Excerpt provided ->
□ □ □

[llvm-dev] Improving SCEV's behavior around IR level no-wrap flags

Fri Sep 23 19:36:20 PDT 2016

Hi Christof,

Christof Douma wrote:
 > As far as I understand this, the reasoning is that in SCEV the flags
 > must be interpreted as UB/not-allowed to happen because of SCEV
 > expressions can represent instructions in different contexts (e.g. in
 > different execution paths). In the IR these flags mean poison. This is
 > a semantical mismatch that gives a big proof burden on SCEV.
 >
 > To give an example (test/Analysis/ScalarEvolution/nsw.ll - addnsw):
 >
 > 01: entry:
 > 02:  %tmp = add i32 %a, %b
 > 03:  %cmp = icmp sgt i32 %tmp, 0
 > 04:  br i1 %cmp, label %greater, label %exit
 > 05: greater:
 > 06:   %tmp2 = add nsw i32 %a, %b
 > 07:  br label %exit
 > 08: exit:
 > 09:  %result = phi i32 [ %a, %entry ], [ %tmp2, %greater ]
 > 10:  ret i32 %result
 >

 > In the  following example line 2  and 6 are mapped to  a single SCEV
 > expressions: "(%a  + %b)”.  The SCEV  version of  ‘NSW' does  not hold
 > because at line 2 the instruction might actually wrap around.
 >
 > Up till now I had not realised that sharing of SCEV expressions was
 > the only reason for SCEV to have this different semantics.

Yeah, that's how poison is intended to work.  The branch adds nothing,
you have the same problem with

 > 01:  %tmp = add i32 %a, %b
 > 02:  %cmp = icmp sgt i32 %tmp, 0
 > 03:  %tmp2 = add nsw i32 %a, %b

However, lack of context sensitivity does mean that in

   %t0 = add i32 %a, 1
   if (%a s< 100)
     %t1 = add i32 %a, 1

SCEV cannot mark the expression for %t1 as nsw, even though that
addition won't sign-overflow; since, as you said, both %t0 and %t1
will be mapped to the same SCEV expression, in the current scheme as
well as in the new scheme I'm proposing.

In the new scheme, there is a solution for cases like the above: teach
instcombine or LVI etc. to transform that IR to

   %t0 = add i32 %a, 1
   if (%a s< 100)
     %t1 = add nsw i32 %a, 1

and then let the normal logic (that will be newly added in SCEV) kick
in.

 > I can’t help to ask. Why not define a wrapping nsw instruction as
 > UB, instead of “delayed UB” aka poison? I believe we have the notion
 > of poison solely to ease the movement of instructions. In my example
 > above line 6 can be moved to line 2 due to poison. If the wrapping was
 > UB such a move is still possible but would require dropping the nsw
 > flag, nothing more. If this information loss is considered a problem,
 > the use of llvm.assume can counter that.
 >
 > Has somebody ever looked at not having poison at all? What are the
 > downsides of that?

That's just the way things are at the moment.

We _could_ change that (and make overflowing nsw/nuw operations
undefined behavior) but since that is a very deep change to LLVM IR
(basically arithmetic will be sometimes non-speculatable), it has a very
high bar for acceptance.

-- Sanjoy

□ □ □

Please copy out the stretch of the SCEV post from "and then let" through "downsides of that?", word for word. Rely on the SCEV post alone.

Available data ->
□ □ □

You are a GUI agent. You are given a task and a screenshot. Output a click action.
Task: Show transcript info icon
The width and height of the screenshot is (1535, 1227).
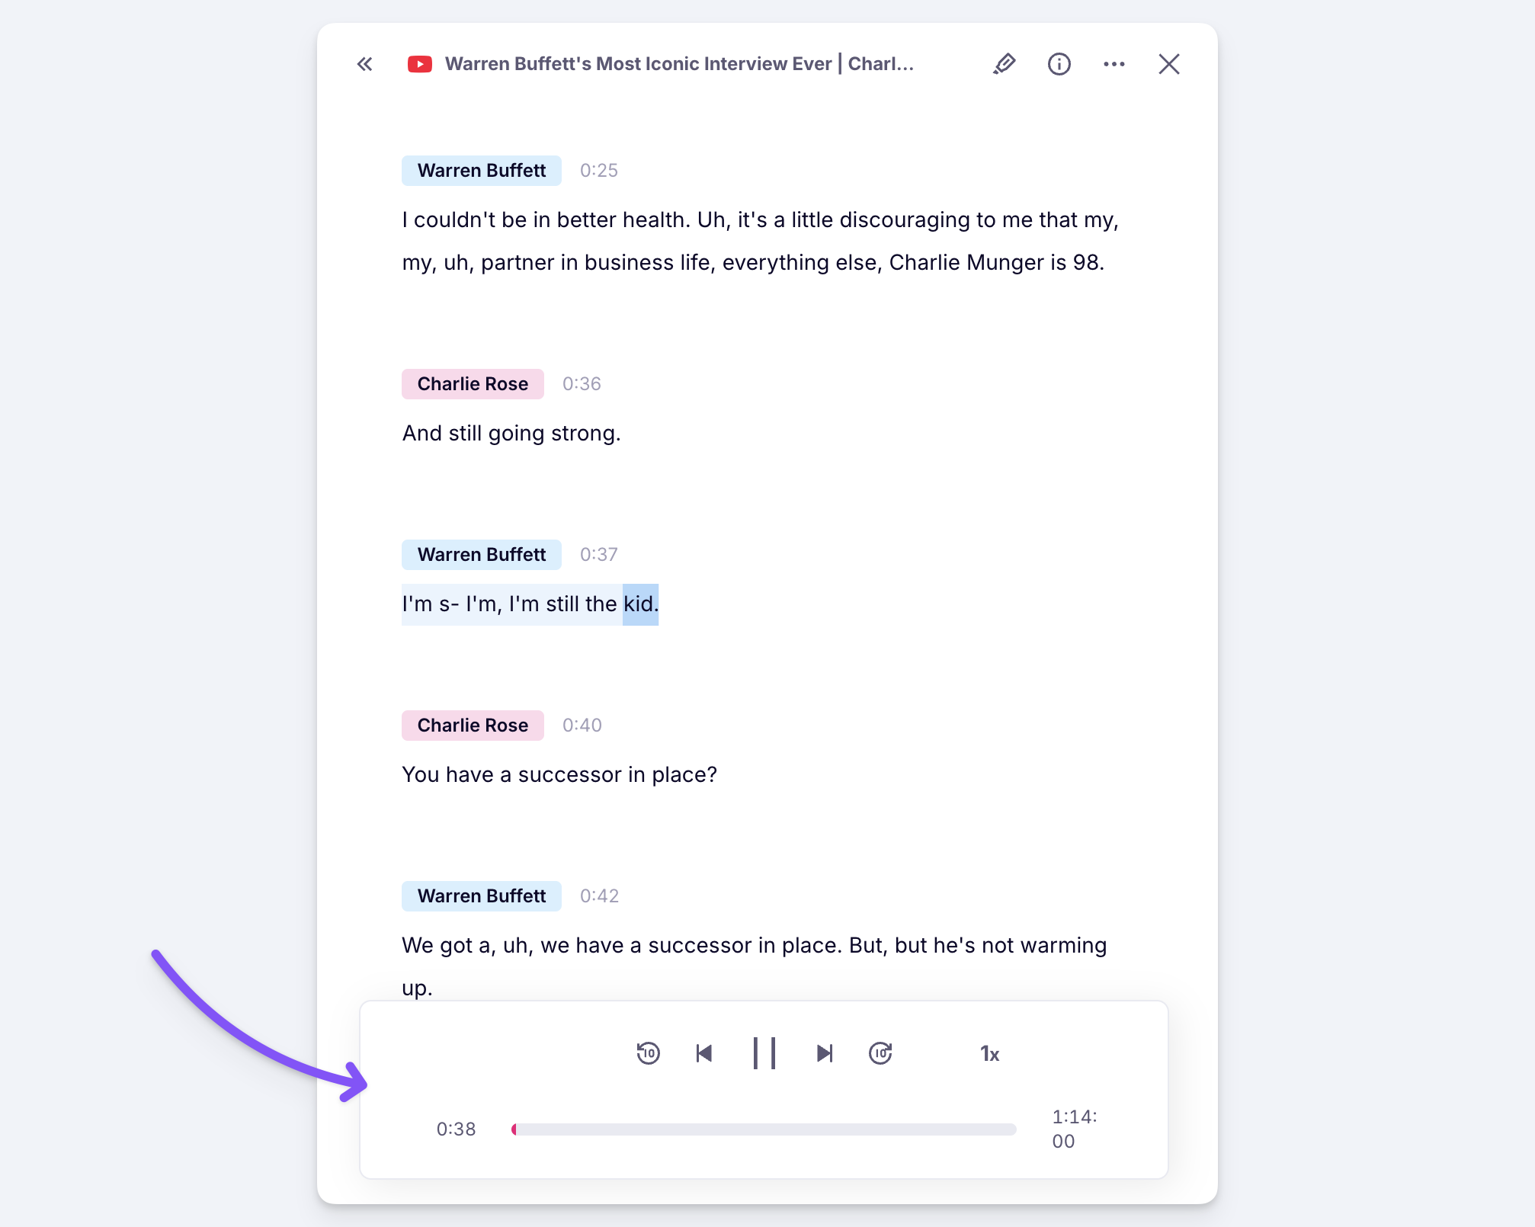coord(1059,64)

□ □ □

Finished answer ->
and then let the normal logic (that will be newly added in SCEV) kick
in.

 > I can’t help to ask. Why not define a wrapping nsw instruction as
 > UB, instead of “delayed UB” aka poison? I believe we have the notion
 > of poison solely to ease the movement of instructions. In my example
 > above line 6 can be moved to line 2 due to poison. If the wrapping was
 > UB such a move is still possible but would require dropping the nsw
 > flag, nothing more. If this information loss is considered a problem,
 > the use of llvm.assume can counter that.
 >
 > Has somebody ever looked at not having poison at all? What are the
 > downsides of that?